Exercise:
What is the expected number of dice rolls until the sum of the rolls is a multiple of $7$ ?
Attempt:
Let $S_n$ be the sum of the results of $n$-roll dices and $T_k = \inf\left\{ k >0 : S_k \; \text{multiple of 7}\right\}$.
Let's assume the Markov Chain $S'_n = S_n\mod 7$ and then it will be $T'_k = \inf\left\{ k \geq 1 : S'_k = 0\right\}$.
Since we are interested in the expected value $\mathbb E \left[T'_k\right | S'_k = x]$, I know that we have to work with $g(x) = \mathbb E \left[T'_k\right | S'_k = x]$ where $g(x)$ is a solution to the problem $Lg(x) = -1$ and then find $g(0)$, but I am having a hardtime constructing the state space and understanding the modeling of the problem.
I would really appreciate any thogough explanation as Stochastic processes isn't really my field.
Your definition $T_k=\inf\left\{k\ge0:S_n\;\text{multiple of 7}\right\}$ doesn't make any sense. $k$ is a free variable on the left and a bound variable on the right; $n$ and $k$ are not related; and if you allow $k=0$ the infimum is trivially $0$. So I’ll make three changes to it and assume that you meant $T=\inf\left\{k\gt0:S_k\;\text{multiple of 7}\right\}$.
If so, you don’t need a Markov chain for this problem.
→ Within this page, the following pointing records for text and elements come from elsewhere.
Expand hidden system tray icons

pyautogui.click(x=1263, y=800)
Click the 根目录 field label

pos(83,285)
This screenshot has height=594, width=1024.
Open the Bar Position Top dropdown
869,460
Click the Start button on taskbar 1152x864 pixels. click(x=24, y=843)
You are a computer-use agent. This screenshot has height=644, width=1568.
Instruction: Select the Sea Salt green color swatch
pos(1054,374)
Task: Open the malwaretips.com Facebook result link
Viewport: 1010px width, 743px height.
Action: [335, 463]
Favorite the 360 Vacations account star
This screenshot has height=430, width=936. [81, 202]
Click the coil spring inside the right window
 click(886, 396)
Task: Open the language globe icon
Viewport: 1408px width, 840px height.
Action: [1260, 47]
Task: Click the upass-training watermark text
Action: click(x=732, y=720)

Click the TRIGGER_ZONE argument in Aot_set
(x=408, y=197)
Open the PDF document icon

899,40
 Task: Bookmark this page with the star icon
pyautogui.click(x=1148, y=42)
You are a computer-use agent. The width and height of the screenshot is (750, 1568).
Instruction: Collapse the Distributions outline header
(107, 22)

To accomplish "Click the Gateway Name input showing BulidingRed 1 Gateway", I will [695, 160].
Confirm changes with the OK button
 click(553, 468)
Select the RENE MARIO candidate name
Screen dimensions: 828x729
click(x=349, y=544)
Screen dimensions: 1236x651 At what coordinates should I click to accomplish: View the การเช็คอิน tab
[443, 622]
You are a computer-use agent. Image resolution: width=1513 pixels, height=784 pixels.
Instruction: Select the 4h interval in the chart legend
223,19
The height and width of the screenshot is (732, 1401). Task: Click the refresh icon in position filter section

On every roll except the first roll, if the experiment has not ended yet, you have probability $\frac16$ of reaching a sum $\equiv0\bmod7$. Thus the expected number of rolls beyond the first is geometrically distributed with parameter $\frac16$, and the expected total number of rolls is $1+\frac1{\frac16}=7$.